#### Instrução:
Devolva todos os dados abaixo, linha por linha, sem mudar nada.

#### Dados do exercício:
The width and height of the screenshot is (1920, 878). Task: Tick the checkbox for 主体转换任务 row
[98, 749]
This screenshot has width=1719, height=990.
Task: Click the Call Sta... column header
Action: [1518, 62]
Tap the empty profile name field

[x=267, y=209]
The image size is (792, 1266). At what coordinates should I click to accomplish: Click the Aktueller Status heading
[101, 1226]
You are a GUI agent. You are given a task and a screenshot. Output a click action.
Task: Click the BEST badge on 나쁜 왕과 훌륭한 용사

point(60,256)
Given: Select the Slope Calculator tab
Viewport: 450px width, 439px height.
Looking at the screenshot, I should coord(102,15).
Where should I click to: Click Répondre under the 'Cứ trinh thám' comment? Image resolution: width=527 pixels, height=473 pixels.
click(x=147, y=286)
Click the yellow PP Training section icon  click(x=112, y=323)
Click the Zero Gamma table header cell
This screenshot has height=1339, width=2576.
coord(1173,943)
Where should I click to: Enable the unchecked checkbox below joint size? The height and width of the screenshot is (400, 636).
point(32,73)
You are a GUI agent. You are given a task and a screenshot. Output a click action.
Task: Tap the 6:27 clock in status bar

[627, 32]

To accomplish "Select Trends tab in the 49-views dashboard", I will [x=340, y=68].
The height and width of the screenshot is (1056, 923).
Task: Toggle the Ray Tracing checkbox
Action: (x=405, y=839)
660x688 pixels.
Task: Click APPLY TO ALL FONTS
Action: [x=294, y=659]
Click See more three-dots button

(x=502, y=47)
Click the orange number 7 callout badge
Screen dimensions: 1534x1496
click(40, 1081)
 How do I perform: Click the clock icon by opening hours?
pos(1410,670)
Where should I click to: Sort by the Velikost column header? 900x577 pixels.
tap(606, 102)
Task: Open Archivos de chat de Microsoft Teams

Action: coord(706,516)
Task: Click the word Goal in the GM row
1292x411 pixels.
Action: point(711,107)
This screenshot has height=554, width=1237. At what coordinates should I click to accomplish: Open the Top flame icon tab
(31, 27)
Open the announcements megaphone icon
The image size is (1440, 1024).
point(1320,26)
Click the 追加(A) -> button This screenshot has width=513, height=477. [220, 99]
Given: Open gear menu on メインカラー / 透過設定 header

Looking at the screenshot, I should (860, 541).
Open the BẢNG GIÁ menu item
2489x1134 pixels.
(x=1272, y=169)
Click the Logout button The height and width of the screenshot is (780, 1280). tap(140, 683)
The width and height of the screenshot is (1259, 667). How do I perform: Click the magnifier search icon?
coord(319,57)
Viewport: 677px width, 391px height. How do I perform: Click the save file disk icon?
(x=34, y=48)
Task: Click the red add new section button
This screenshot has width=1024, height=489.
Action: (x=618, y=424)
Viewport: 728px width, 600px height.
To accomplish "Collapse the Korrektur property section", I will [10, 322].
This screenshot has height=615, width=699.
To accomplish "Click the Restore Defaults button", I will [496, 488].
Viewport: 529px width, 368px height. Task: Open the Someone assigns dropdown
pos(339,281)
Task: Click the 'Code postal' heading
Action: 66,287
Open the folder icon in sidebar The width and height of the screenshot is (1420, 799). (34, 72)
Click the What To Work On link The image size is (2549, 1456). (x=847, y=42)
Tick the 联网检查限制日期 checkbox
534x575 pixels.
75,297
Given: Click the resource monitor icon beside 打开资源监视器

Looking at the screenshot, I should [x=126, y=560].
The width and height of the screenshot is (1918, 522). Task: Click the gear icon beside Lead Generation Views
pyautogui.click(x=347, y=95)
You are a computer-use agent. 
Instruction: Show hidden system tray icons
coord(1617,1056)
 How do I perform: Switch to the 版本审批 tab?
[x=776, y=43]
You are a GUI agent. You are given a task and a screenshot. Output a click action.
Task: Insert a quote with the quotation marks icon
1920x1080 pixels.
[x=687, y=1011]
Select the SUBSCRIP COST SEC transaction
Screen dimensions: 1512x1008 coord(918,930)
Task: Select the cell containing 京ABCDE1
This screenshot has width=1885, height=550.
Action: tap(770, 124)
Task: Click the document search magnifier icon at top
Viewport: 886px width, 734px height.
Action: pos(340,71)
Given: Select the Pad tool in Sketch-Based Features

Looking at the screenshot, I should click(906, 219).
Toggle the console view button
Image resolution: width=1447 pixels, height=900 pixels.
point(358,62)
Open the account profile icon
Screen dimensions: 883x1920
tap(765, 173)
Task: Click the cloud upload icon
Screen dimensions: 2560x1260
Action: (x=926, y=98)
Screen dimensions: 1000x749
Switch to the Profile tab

#### Resposta:
The width and height of the screenshot is (1920, 878). Task: Tick the checkbox for 主体转换任务 row
[98, 749]
This screenshot has width=1719, height=990.
Task: Click the Call Sta... column header
Action: [1518, 62]
Tap the empty profile name field

[x=267, y=209]
The image size is (792, 1266). At what coordinates should I click to accomplish: Click the Aktueller Status heading
[101, 1226]
You are a GUI agent. You are given a task and a screenshot. Output a click action.
Task: Click the BEST badge on 나쁜 왕과 훌륭한 용사

point(60,256)
Given: Select the Slope Calculator tab
Viewport: 450px width, 439px height.
Looking at the screenshot, I should coord(102,15).
Where should I click to: Click Répondre under the 'Cứ trinh thám' comment? Image resolution: width=527 pixels, height=473 pixels.
click(x=147, y=286)
Click the yellow PP Training section icon  click(x=112, y=323)
Click the Zero Gamma table header cell
This screenshot has height=1339, width=2576.
coord(1173,943)
Where should I click to: Enable the unchecked checkbox below joint size? The height and width of the screenshot is (400, 636).
point(32,73)
You are a GUI agent. You are given a task and a screenshot. Output a click action.
Task: Tap the 6:27 clock in status bar

[627, 32]

To accomplish "Select Trends tab in the 49-views dashboard", I will [x=340, y=68].
The height and width of the screenshot is (1056, 923).
Task: Toggle the Ray Tracing checkbox
Action: (x=405, y=839)
660x688 pixels.
Task: Click APPLY TO ALL FONTS
Action: [x=294, y=659]
Click See more three-dots button

(x=502, y=47)
Click the orange number 7 callout badge
Screen dimensions: 1534x1496
click(40, 1081)
 How do I perform: Click the clock icon by opening hours?
pos(1410,670)
Where should I click to: Sort by the Velikost column header? 900x577 pixels.
tap(606, 102)
Task: Open Archivos de chat de Microsoft Teams

Action: coord(706,516)
Task: Click the word Goal in the GM row
1292x411 pixels.
Action: point(711,107)
This screenshot has height=554, width=1237. At what coordinates should I click to accomplish: Open the Top flame icon tab
(31, 27)
Open the announcements megaphone icon
The image size is (1440, 1024).
point(1320,26)
Click the 追加(A) -> button This screenshot has width=513, height=477. [220, 99]
Given: Open gear menu on メインカラー / 透過設定 header

Looking at the screenshot, I should (860, 541).
Open the BẢNG GIÁ menu item
2489x1134 pixels.
(x=1272, y=169)
Click the Logout button The height and width of the screenshot is (780, 1280). tap(140, 683)
The width and height of the screenshot is (1259, 667). How do I perform: Click the magnifier search icon?
coord(319,57)
Viewport: 677px width, 391px height. How do I perform: Click the save file disk icon?
(x=34, y=48)
Task: Click the red add new section button
This screenshot has width=1024, height=489.
Action: (x=618, y=424)
Viewport: 728px width, 600px height.
To accomplish "Collapse the Korrektur property section", I will [10, 322].
This screenshot has height=615, width=699.
To accomplish "Click the Restore Defaults button", I will [496, 488].
Viewport: 529px width, 368px height. Task: Open the Someone assigns dropdown
pos(339,281)
Task: Click the 'Code postal' heading
Action: 66,287
Open the folder icon in sidebar The width and height of the screenshot is (1420, 799). (34, 72)
Click the What To Work On link The image size is (2549, 1456). (x=847, y=42)
Tick the 联网检查限制日期 checkbox
534x575 pixels.
75,297
Given: Click the resource monitor icon beside 打开资源监视器

Looking at the screenshot, I should [x=126, y=560].
The width and height of the screenshot is (1918, 522). Task: Click the gear icon beside Lead Generation Views
pyautogui.click(x=347, y=95)
You are a computer-use agent. 
Instruction: Show hidden system tray icons
coord(1617,1056)
 How do I perform: Switch to the 版本审批 tab?
[x=776, y=43]
You are a GUI agent. You are given a task and a screenshot. Output a click action.
Task: Insert a quote with the quotation marks icon
1920x1080 pixels.
[x=687, y=1011]
Select the SUBSCRIP COST SEC transaction
Screen dimensions: 1512x1008 coord(918,930)
Task: Select the cell containing 京ABCDE1
This screenshot has width=1885, height=550.
Action: tap(770, 124)
Task: Click the document search magnifier icon at top
Viewport: 886px width, 734px height.
Action: pos(340,71)
Given: Select the Pad tool in Sketch-Based Features

Looking at the screenshot, I should click(906, 219).
Toggle the console view button
Image resolution: width=1447 pixels, height=900 pixels.
point(358,62)
Open the account profile icon
Screen dimensions: 883x1920
tap(765, 173)
Task: Click the cloud upload icon
Screen dimensions: 2560x1260
Action: (x=926, y=98)
Screen dimensions: 1000x749
Switch to the Profile tab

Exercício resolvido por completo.